Imagine there is a cluster with lots of different deployments running on it. Some pods uses PersistentVolumes (Azure Disks). There is a limit in Azure how much disks can be mounted to a VM and this leads to errors on scheduling like
Status=409 Code="OperationNotAllowed" Message="The maximum number of data disks allowed to be attached to a VM of this size is 8
Pods stay in
Waiting: Container creating
state forever, however some nodes were having much less pods with attached disks at the moment of scheduling. It would be great to limit amount of pods with attached disks per node so this error will never happen.

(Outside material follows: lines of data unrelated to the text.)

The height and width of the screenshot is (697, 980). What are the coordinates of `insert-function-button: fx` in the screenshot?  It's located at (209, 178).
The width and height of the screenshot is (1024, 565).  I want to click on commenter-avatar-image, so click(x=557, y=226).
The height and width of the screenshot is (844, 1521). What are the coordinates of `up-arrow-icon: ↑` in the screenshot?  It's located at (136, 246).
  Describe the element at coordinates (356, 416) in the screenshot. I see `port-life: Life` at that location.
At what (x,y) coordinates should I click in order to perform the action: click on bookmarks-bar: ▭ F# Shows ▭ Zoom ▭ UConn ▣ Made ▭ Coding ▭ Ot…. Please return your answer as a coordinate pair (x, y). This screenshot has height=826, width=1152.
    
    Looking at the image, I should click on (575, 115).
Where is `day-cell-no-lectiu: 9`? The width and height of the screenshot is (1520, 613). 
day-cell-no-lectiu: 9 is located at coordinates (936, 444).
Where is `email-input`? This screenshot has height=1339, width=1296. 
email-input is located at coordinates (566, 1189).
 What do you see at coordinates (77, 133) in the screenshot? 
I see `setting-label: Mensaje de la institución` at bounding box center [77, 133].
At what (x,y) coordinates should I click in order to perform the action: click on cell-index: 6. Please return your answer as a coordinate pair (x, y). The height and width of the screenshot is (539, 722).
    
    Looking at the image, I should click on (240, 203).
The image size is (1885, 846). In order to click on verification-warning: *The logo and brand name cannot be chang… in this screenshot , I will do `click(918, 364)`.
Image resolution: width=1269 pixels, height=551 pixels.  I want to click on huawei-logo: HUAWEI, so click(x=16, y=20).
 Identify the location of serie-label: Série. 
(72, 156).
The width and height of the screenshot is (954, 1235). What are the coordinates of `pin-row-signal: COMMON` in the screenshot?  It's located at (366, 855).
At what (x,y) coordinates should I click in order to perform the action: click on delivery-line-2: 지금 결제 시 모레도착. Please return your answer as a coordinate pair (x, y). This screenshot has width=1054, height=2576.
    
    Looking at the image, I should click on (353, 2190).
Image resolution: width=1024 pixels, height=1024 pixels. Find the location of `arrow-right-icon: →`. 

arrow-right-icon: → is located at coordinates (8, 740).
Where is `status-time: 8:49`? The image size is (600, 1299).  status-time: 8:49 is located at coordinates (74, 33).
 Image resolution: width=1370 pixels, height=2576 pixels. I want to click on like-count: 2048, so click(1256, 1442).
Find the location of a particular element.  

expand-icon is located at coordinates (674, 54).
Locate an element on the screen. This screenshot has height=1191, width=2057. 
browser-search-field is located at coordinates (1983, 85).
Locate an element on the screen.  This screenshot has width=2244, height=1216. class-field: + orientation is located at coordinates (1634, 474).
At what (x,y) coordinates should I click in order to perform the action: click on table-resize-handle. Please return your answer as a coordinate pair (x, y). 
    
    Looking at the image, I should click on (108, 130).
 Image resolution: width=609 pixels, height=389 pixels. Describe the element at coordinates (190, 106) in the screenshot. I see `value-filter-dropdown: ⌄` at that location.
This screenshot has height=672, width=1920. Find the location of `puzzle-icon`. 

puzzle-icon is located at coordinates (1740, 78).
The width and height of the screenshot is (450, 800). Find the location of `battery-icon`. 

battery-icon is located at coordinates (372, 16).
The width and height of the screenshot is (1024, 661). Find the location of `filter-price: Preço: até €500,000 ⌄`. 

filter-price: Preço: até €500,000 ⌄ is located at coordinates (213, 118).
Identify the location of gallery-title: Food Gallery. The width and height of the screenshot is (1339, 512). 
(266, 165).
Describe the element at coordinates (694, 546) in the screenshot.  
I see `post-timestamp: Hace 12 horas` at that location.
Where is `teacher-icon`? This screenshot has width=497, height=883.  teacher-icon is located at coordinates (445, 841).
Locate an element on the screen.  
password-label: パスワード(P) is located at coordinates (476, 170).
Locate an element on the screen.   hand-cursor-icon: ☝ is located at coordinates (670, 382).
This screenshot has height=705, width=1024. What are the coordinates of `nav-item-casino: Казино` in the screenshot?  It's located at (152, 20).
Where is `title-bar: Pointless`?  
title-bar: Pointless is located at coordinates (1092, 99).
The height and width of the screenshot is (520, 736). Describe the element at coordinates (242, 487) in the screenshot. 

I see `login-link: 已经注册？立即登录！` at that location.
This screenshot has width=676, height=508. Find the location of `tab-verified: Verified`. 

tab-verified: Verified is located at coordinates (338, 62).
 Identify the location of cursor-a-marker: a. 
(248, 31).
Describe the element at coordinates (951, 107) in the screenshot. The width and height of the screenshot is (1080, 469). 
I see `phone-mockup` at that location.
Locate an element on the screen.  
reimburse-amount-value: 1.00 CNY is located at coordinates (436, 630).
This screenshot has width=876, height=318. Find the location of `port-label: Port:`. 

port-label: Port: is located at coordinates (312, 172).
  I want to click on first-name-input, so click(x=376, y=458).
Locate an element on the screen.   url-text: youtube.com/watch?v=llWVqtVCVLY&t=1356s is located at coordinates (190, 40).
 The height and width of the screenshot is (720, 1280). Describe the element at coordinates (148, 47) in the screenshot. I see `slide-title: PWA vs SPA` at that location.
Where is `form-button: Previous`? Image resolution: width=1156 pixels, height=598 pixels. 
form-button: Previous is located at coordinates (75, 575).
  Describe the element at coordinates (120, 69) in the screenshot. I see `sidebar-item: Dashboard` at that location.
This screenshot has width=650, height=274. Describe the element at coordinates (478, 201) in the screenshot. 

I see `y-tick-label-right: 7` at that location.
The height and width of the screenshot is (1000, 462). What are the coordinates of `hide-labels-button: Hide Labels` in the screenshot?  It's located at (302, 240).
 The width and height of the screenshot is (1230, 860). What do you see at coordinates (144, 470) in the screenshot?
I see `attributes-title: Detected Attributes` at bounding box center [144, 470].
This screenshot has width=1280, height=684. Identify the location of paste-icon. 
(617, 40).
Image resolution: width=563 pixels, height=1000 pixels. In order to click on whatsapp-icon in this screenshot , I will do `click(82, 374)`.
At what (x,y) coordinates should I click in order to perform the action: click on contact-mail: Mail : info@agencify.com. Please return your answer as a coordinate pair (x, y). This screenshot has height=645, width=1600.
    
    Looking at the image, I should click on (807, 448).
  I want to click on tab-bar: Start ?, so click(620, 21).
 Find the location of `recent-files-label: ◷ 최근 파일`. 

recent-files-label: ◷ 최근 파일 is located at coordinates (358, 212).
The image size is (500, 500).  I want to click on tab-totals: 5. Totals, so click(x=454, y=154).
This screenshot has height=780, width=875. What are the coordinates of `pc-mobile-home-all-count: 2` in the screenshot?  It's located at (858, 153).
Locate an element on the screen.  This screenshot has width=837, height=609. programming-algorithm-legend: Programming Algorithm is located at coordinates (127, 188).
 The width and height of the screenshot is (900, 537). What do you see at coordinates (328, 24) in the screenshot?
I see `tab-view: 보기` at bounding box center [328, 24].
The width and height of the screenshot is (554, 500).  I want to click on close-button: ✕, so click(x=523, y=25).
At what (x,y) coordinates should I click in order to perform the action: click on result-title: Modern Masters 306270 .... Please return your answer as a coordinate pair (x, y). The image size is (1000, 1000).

I believe
podAntiAffinity
is what I need and I know I can restrict pods with same label from scheduling on same node, but I don't know how to allow it until node has maximum amount of pods with disks.
My installation is AKS.
az acs create \ --orchestrator-type=kubernetes \ --orchestrator-version 1.7.9 \ --resource-group <resource_group_here> \ --name=<name_here> \ ...
KUBE_MAX_PD_VOLS
is what you are looking for. By default it's value is 16 for Azure Disks. So you can either use instances which has same limit of attached disks (16) or set it to preferrable value. You can see where it's declared at github
You should set this environment variable in your scheduler declaration. I found my scheduler declaration in /etc/kubernetes/manifests/kube-scheduler.yaml
. This is what it looks now: apiVersion: "v1" kind: "Pod" metadata: name: "kube-scheduler" ... spec: containers: - name: "kube-scheduler" ... env: - name: KUBE_MAX_PD_VOLS value: "8" ...
Note spec.containers.env.KUBE_MAX_PD_VOLS
setting - it prevents from scheduling more than 8 disks on each node.
This way pods spread among nodes without any issues, pods which cannot fit stays in Pending state until they find enough nodes to fit in.